One rider, the Androni Giocattoli sprinter Mattia Gavazzi, said Monday that a Sky attack would have had seismic consequences at the back, if not the front of the race. "I saw a lot of guys on their knees at the finish yesterday. If Sky had done that, a whole load of guys would have been packing their bags last night," Gavazzi said.

Sky now has two huge mountain stages plus an uphill time trial to either consolidate or improve Urán's third position and deficit of 2:43 from Nibali. Speaking at the team hotel in Bardonecchia, Italy, Monday, Urán sounded realistic, rather than belligerent. "I think both Evans and I are trying to secure our podium places, while knowing that anything can happen. At the moment, it looks pretty difficult [to challenge Nibali]. The time gap to Nibali is pretty big. It's difficult but not impossible," the Colombian said.

Pretty big - but also only three seconds more than Urán conceded by waiting for his then team leader, Bradley Wiggins, when the Englishman crashed en route to Pescara on stage 7. When this was put to Urán today, he shrugged dismissively: "It's normal that when you go into a race with a leader who is feeling good, everyone helps him."

The question of whether Urán might now receive some assistance from outside his own team has set tongues wagging since the Colombian's stage win at the Altopiano di Montasio. Urán's compatriot, the 1985 Tour de France white jersey winner Fabio Parra, has already called upon the 12 Colombians left in the race to join forces in a bid to dislodge Nibali in the mountains. Many others have speculated in recent days that an alliance already exists between Sky's two Colombians, Urán and Sergio Henao, and AG2r's Carlos Betancur, after the latter claimed that he hadn't chased Urán at the Altopiano di Montasio out of patriotic goodwill.

If Betancur's was supposed to be a noble gesture, though, that is apparently not how it was received by Urán and Henao. To Urán, in particular, it sounded more like an insult, a belittlement of his victory. Hence all hope of cooperation between that trio, at least, has temporarily evaporated.
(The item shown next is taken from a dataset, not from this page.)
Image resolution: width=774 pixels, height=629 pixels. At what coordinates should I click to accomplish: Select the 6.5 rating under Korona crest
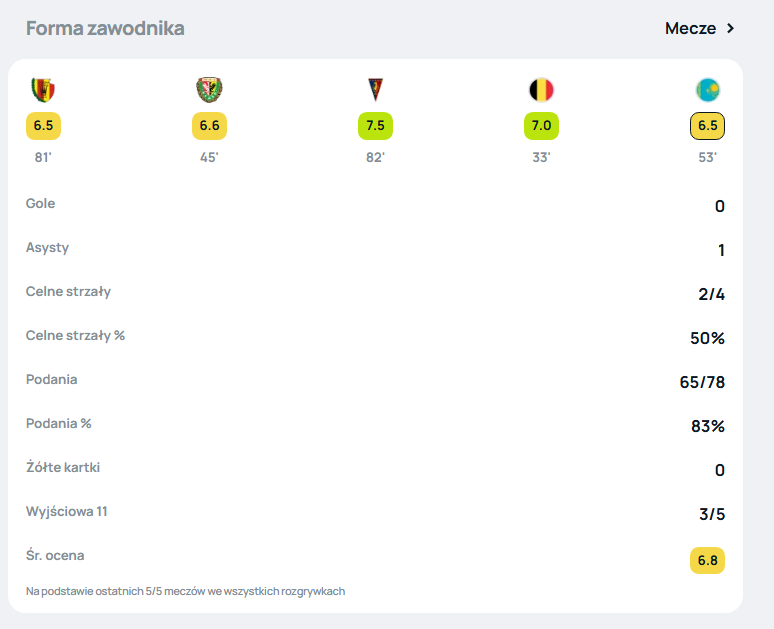tap(43, 126)

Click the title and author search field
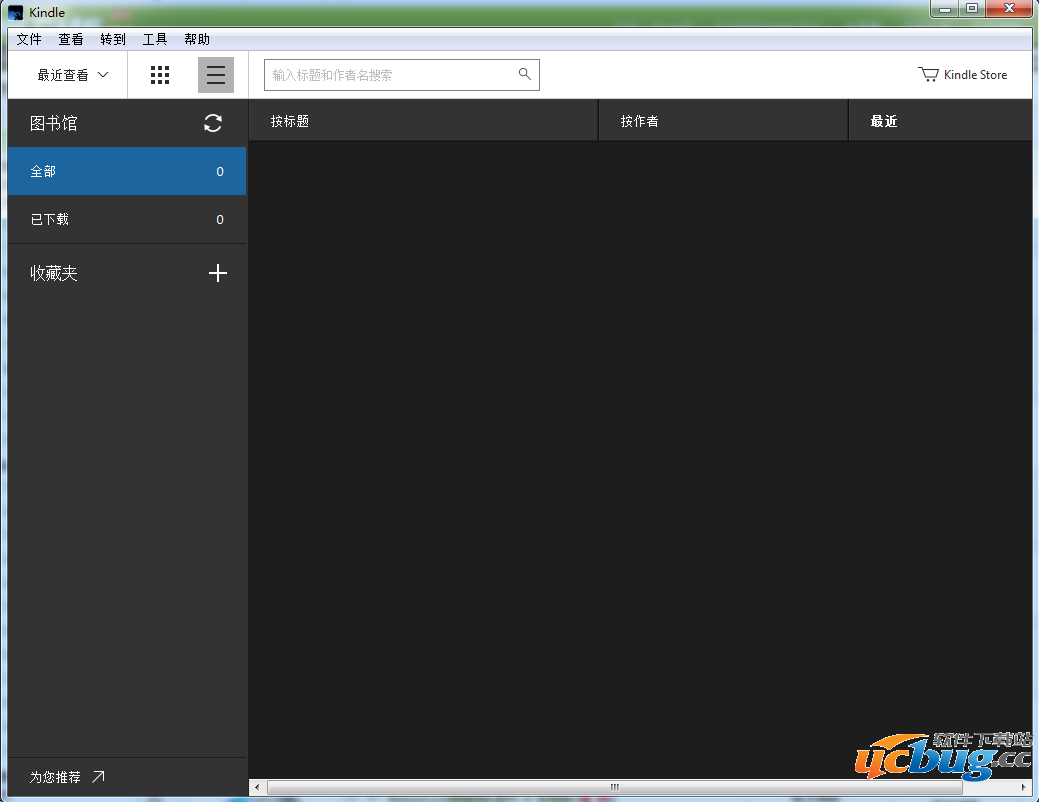pyautogui.click(x=390, y=75)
While Urán's future beyond 2013 remains uncertain - and Brailsford met with his agent Monday afternoon - the Team Sky principal hasn't ruled out the possibility of Wiggins returning for a second crack at the Giro before he retires. While it is believed that Richie Porte is being groomed to lead Team Sky here in 2014, Brailsford said there is no reason for Wiggins not to come back if his desire to win the 'Corsa Rosa' still burns. Brailsford said at the weekend that, contrary to what certain Italian pundits have suggested, Wiggins certainly wasn't surprised or "caught out" by differences between this race and the Tour - in particular the steep climbs and notoriously sinuous descents and finales.
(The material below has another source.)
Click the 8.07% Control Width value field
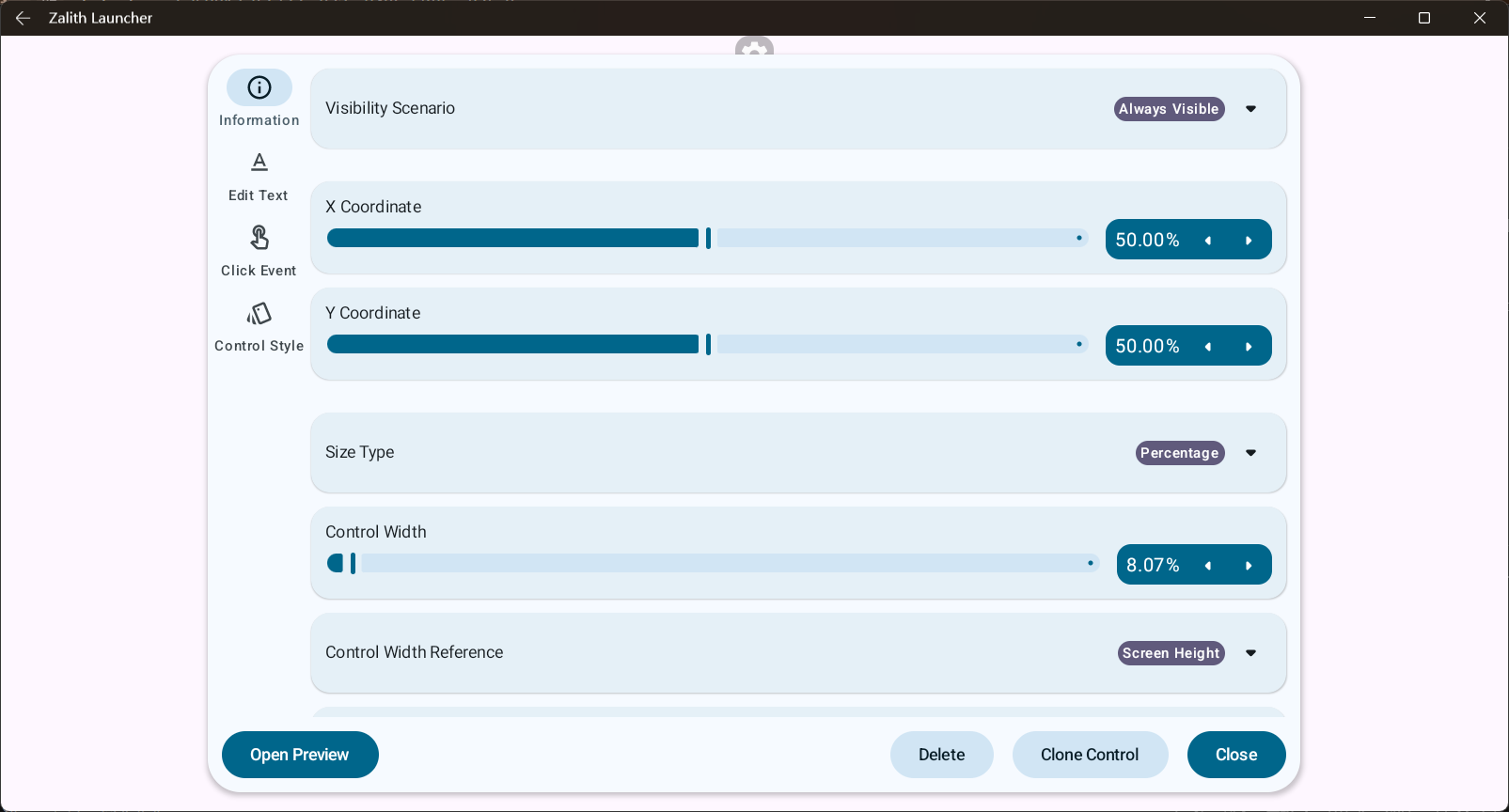This screenshot has width=1509, height=812. click(1153, 565)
"We started doing the Giro in 2010, Brad had done it before that, and we've got [team press officer] Dario Cioni who's been round scouting the whole course and knows it inside out, so I don't think it was a surprise to anybody," Brailsford said on Saturday. "I don't think we were caught out. Elements of the climbing within it are not like the Tour, but we all know that Dolomite climbs are steep - we've all done them ourselves."
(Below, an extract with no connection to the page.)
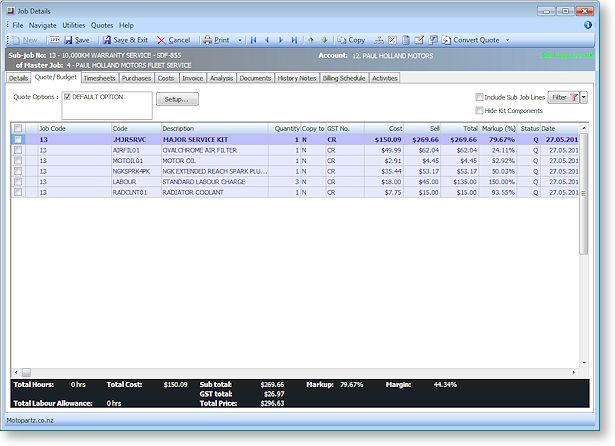Jump to the first record with navigation arrow
Screen dimensions: 615x446
click(254, 40)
On Wiggins's well-documented difficulties on wet descents in week one, Brailsford admitted that he, too, was surprised and still searching for an explanation.

"I think the descending was out of character. We couldn't have predicted that. When you think that Ryder Hesjedal attacked downhill on the second day, and Brad was one of the first guys on his wheel, and also that Brad attacked on a descent in the Volta a Catalunya, you know there's nothing wrong with his descending. There was obviously an issue here, but you don't know exactly what it was. You can't get inside someone's head and know exactly what they're thinking in those scenarios."